(Stored dataset items)
##########
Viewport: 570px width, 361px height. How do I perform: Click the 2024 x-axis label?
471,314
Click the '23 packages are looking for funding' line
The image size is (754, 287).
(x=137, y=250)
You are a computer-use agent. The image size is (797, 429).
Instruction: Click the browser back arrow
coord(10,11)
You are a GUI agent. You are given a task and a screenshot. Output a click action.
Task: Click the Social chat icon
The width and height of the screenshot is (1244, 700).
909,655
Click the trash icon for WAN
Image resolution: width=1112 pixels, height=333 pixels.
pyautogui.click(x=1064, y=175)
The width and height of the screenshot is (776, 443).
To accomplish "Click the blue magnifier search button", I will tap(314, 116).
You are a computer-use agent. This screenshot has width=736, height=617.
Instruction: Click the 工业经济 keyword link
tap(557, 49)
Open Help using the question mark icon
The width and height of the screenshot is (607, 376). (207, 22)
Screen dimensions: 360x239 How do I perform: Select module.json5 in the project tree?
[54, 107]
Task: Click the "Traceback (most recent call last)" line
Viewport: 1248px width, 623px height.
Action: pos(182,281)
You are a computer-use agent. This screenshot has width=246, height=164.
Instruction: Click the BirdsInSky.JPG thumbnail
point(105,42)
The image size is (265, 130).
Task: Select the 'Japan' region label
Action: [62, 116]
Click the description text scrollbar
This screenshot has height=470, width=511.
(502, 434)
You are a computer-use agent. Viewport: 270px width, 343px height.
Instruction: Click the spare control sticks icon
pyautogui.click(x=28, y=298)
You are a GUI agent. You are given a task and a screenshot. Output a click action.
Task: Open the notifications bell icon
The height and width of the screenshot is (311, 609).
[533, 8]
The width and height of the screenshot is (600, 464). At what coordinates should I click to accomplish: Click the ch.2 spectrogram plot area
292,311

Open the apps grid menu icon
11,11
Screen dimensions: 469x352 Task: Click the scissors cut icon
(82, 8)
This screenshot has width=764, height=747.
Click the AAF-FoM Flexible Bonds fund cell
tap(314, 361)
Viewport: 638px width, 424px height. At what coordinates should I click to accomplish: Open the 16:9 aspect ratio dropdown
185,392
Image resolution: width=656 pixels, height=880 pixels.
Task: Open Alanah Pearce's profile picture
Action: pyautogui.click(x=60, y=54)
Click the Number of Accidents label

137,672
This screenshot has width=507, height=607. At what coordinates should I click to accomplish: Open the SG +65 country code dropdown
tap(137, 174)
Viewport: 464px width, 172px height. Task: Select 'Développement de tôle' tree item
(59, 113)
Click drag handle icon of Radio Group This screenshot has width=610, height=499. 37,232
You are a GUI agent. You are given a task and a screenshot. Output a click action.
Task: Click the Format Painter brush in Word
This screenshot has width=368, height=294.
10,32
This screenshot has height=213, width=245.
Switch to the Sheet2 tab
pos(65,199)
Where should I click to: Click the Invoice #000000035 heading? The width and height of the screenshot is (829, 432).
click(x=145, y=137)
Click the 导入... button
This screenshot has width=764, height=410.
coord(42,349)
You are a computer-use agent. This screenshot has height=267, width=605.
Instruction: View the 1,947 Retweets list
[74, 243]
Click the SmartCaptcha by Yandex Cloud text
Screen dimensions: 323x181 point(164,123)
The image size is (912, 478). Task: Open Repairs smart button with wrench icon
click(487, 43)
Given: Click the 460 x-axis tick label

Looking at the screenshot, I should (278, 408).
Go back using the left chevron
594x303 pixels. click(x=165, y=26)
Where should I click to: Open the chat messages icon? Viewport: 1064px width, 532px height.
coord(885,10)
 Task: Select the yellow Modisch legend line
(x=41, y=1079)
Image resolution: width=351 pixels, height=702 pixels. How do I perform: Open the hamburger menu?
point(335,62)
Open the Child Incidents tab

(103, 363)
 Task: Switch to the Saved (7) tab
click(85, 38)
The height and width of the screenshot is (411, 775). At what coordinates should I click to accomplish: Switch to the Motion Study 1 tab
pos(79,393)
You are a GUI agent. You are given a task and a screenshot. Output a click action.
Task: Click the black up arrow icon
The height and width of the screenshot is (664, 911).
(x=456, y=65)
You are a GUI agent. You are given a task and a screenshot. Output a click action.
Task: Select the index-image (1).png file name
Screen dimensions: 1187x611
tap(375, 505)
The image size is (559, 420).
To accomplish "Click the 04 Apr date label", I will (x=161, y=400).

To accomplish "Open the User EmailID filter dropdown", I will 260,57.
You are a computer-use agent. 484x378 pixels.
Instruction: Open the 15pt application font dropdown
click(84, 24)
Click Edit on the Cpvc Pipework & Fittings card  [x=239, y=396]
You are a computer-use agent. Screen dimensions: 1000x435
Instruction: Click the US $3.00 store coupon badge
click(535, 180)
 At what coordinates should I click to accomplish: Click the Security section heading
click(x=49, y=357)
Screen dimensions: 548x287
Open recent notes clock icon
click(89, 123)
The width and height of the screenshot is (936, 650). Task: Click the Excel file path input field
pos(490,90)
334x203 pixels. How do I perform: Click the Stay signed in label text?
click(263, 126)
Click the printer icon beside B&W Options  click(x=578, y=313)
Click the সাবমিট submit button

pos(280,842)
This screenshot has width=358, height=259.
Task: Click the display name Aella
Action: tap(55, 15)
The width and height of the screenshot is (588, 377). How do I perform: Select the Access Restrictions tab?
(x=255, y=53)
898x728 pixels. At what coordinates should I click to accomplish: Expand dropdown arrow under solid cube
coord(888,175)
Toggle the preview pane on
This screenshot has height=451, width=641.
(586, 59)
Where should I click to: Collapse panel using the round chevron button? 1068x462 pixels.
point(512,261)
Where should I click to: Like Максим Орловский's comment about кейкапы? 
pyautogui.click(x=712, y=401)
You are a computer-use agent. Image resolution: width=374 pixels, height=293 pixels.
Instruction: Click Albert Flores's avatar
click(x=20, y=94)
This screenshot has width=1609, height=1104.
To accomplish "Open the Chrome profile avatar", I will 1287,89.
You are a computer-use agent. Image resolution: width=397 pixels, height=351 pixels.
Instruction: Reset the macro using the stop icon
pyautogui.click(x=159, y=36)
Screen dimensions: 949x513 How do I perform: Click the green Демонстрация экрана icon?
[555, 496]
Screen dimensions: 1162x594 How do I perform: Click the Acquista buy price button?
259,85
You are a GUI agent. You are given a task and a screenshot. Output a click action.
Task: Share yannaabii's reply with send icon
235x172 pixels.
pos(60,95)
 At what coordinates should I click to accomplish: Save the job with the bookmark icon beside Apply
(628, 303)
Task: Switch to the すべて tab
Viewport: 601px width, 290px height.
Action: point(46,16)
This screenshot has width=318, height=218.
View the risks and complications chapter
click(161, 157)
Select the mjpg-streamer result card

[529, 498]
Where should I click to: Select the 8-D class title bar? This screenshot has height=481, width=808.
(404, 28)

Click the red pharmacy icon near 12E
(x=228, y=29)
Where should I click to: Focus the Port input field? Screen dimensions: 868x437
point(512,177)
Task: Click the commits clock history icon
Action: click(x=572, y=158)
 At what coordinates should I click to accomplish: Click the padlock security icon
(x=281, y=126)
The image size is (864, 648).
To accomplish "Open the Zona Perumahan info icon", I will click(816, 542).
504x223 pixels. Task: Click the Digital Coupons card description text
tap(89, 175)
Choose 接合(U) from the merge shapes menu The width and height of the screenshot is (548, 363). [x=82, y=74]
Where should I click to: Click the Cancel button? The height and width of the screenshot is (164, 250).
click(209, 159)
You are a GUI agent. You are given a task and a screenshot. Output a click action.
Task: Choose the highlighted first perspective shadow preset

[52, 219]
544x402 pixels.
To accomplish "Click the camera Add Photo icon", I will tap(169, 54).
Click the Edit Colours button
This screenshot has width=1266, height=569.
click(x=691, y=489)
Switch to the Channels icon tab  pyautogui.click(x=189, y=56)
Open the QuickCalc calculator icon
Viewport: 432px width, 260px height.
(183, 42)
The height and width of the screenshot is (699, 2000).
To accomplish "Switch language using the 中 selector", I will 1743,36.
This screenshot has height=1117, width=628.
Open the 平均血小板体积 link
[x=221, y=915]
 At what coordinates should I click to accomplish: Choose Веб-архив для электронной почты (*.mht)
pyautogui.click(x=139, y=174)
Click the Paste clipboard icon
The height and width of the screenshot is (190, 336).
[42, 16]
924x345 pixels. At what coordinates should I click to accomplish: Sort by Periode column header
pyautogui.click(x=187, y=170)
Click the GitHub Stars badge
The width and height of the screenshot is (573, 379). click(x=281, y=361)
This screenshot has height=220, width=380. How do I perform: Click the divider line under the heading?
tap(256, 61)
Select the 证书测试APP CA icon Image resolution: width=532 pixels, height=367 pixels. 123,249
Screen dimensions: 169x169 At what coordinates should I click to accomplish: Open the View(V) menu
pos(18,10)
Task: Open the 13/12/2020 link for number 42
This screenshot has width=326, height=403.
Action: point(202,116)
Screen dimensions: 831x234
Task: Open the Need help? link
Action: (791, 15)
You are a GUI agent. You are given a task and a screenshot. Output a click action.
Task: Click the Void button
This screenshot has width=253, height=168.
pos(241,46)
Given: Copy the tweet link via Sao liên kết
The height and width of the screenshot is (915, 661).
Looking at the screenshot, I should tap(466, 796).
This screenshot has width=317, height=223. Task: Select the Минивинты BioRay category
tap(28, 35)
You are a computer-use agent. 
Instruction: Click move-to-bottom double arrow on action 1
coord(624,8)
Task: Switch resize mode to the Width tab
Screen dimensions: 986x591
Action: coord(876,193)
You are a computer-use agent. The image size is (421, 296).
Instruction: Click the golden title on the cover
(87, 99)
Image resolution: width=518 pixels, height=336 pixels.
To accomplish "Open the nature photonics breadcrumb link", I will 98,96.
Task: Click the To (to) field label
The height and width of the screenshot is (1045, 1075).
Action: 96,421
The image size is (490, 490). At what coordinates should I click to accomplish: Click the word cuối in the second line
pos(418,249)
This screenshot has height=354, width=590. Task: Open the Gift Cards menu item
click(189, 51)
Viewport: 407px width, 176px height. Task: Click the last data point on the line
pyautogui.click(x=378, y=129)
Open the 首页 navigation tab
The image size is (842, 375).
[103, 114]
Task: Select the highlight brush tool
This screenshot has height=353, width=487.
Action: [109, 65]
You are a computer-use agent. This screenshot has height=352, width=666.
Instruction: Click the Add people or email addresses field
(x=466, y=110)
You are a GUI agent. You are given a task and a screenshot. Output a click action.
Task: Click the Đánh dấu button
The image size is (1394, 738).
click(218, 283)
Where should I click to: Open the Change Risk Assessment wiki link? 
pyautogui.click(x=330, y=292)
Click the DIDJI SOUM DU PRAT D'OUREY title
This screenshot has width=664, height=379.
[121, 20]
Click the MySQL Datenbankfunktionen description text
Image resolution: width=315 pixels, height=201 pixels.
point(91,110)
##########
▶ _Exercise details_
Search the records above for the string "computer" and copy each line that holds it.

▶ _Solution to this task_
You are a computer-use agent. The image size is (797, 429).
You are a computer-use agent. This screenshot has width=736, height=617.
You are a computer-use agent. This screenshot has width=246, height=164.
You are a computer-use agent. Viewport: 270px width, 343px height.
You are a computer-use agent. This screenshot has height=267, width=605.
You are a computer-use agent. 484x378 pixels.
You are a computer-use agent. Screen dimensions: 1000x435
You are a computer-use agent. Image resolution: width=374 pixels, height=293 pixels.
You are a computer-use agent. Image resolution: width=397 pixels, height=351 pixels.
You are a computer-use agent. 
You are a computer-use agent. The image size is (421, 296).
You are a computer-use agent. This screenshot has height=352, width=666.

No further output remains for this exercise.